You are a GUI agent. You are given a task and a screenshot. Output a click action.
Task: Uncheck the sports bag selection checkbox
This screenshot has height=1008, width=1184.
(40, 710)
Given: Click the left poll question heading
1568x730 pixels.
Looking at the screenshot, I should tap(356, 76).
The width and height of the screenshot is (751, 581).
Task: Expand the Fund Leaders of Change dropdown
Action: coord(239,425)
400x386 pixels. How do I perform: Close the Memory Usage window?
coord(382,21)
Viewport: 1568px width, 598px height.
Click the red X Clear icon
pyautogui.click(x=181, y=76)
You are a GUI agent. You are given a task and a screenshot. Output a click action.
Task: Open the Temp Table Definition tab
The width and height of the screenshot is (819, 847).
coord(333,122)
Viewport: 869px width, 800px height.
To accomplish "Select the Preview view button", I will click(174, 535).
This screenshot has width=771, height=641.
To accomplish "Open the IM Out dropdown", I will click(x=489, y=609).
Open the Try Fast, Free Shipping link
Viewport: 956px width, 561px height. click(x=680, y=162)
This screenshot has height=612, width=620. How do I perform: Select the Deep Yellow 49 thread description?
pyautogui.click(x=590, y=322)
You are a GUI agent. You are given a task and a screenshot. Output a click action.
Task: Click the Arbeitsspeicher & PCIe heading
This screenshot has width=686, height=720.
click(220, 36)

(TASK)
Reproduce only what lies between the start of the listing above and the end of the line containing "Given: Click the left poll question heading", keeping every line exact.

(WRITTEN ANSWER)
You are a GUI agent. You are given a task and a screenshot. Output a click action.
Task: Uncheck the sports bag selection checkbox
This screenshot has height=1008, width=1184.
(40, 710)
Given: Click the left poll question heading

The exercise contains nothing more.